Required Documents When Submitting the Crossover Only Provider Form (MC0804) are listed below.
1. Federal Employer Identification Number (FEIN) or Individual Taxpayer Identification Number (ITIN) verification, if a social security number is not used, by submitting a current Internal Revenue Service (IRS) generated document. The only acceptable documents include an IRS-generated Letter 147-C, IRS-generated Form 941 (Employer’s Quarterly Federal Tax Return), IRS-generated Form 8109-C (Deposit Coupon), or IRS-generated Form SS-4 (only the official Confirmation Notification of FEIN/ITIN assignment).
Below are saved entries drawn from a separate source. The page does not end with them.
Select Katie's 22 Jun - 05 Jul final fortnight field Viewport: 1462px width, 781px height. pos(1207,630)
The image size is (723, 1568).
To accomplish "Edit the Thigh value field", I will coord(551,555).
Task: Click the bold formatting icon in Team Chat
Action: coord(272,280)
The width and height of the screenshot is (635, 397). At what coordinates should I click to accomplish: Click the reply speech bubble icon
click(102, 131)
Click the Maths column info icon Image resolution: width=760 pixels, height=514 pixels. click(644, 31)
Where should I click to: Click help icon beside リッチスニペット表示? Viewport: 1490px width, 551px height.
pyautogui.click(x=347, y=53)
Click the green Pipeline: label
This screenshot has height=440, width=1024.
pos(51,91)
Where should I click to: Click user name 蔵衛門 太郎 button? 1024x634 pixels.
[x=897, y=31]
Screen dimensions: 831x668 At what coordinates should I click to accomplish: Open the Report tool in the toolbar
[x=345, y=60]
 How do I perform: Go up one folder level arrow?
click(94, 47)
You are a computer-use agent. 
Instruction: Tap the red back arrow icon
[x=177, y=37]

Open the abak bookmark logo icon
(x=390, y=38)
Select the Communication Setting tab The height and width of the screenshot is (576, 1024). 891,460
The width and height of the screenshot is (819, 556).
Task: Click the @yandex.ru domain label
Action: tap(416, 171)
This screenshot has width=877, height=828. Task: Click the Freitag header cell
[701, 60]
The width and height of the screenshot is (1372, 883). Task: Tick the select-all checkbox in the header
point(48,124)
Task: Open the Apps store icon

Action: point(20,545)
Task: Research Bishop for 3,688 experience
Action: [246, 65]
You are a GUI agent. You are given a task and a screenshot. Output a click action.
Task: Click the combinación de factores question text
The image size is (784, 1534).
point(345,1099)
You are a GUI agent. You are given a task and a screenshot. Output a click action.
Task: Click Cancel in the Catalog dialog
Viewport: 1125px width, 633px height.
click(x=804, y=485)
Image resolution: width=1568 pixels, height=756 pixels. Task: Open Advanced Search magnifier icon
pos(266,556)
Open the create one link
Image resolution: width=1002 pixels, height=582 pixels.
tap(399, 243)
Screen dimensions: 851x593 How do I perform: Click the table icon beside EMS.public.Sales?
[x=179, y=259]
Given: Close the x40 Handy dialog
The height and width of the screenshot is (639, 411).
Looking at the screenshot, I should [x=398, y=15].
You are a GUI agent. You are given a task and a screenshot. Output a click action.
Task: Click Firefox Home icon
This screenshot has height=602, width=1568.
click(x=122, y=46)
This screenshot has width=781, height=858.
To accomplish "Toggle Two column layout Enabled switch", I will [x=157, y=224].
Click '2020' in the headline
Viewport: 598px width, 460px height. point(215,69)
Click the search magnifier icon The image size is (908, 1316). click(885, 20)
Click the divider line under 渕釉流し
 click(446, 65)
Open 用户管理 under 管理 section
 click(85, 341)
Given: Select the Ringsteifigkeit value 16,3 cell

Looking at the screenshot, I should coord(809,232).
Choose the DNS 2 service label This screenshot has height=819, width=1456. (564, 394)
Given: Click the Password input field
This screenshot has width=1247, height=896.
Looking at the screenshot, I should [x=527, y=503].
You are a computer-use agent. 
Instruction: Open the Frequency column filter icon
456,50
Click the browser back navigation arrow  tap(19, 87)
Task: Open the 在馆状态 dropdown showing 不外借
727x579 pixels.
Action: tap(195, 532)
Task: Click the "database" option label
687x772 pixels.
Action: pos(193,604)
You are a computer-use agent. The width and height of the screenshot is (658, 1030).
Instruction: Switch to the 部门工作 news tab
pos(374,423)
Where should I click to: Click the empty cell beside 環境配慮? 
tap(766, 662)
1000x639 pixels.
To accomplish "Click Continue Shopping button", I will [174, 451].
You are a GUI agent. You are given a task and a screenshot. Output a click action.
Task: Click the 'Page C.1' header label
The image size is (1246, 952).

Note: The legal name of the applicant or provider on all forms must exactly match the name on the IRS-generated document; and the applicant/provider must be an owner or officer of the entity listed on the IRS document. For further information, please contact the IRS at (800) 829-4933 or www.irs.gov.
2. Copy of approval letter as an Independent Diagnostic Testing Facility (IDTF) provider from the Centers of Medicare and Medicaid Services (CMS).